Il s’agit, à travers ce cadre conventionnel, de définir notamment «la mission à assigner à l’établissement, les objectifs et les indicateurs de performance associés à chaque objectif, la nomenclature par activité, le contenu des comptes rendus et leur périodicité», est-il mentionné dans le décret, ajoutant qu’un contrat d’actions et de performances (CAP) est conclu entre le responsable du programme et le responsable de l’établissement en précisant, notamment la répartition des crédits par titre de dépenses et les valeurs cibles pour chacun des indicateurs de performance afférents aux objectifs conférés à l’établissement. En outre, les actions et les rendements (RAR) sont sanctionnés par un rapport établi par le responsable de l’établissement pour évaluer les résultats réalisés au titre du CAP.
Concernant le budget de l’établissement, il retrace les recettes prévisionnelles et les dépenses prévisionnelles, exprimées en autorisations d’engagement et en crédits de paiement ainsi que le solde éventuel résultant, stipule le texte. Les services du ministère responsable du programme ou des actions à confier à l’établissement procèdent, au plus tard le 7 octobre de l’exercice qui précède l’année d’exécution du programme ou des actions à confier, à la pré-notification des crédits prévus à cet effet. Le budget est soumis à l’approbation, au plus tard le 30 novembre de l’exercice précédant celui auquel le budget se rapporte.
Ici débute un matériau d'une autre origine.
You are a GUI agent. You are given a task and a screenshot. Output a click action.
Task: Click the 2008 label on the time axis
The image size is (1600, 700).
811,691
Dans le cas des autres organismes et établissements publics bénéficiant de dotations du budget de l’Etat, à savoir, les Etablissements publics à caractère industriel et commercial (EPIC), les Entreprises publiques économiques (EPE) et les établissements publics à caractère scientifique et technologique, le décret exécutif fixe également les procédures budgétaires et comptables, quand ils interviennent dans le cadre d’une délégation de gestion pour l’exécution de tout ou partie d’un programme. Ces interventions concernent la maîtrise d’ouvrage déléguée et la sujétion de service public imposé par l’Etat et/ou la couverture des charges induites par la réalisation d’un service public.
Un cadre conventionnel des relations avec les organismes et établissements publics fixe la définition exacte de la mission à assigner à l’organisme ou à l’établissement public, les objectifs et les indicateurs de performance associés à chaque objectif, le contenu des comptes rendus et leur périodicité, les conditions et modalités de révision de ce cadre conventionnel et les conséquences inhérentes à la non-atteinte des résultats prévus.
Pour rappel, le budget de l’Etat pour l’exercice 2021 a atteint 8 113,3 milliards de dinars, soit une hausse de 10,4% par rapport à la loi de finances complémentaire 2020, selon les indicateurs fournis par le ministre des Finances lors de la présentation des affectations budgétaires, dont 5 314,5 milliards DA pour le budget de fonctionnement et 2 798,5 milliards DA pour le budget d’équipement, soit une hausse de 6,8%, dont 51% pour les nouveaux programmes et 48,7% pour les programmes en cours. Les autorisations de programme s’élèvent à 1 182,19 milliards DA, dont 79,2% pour les nouveaux programmes et 20% pour la réévaluation.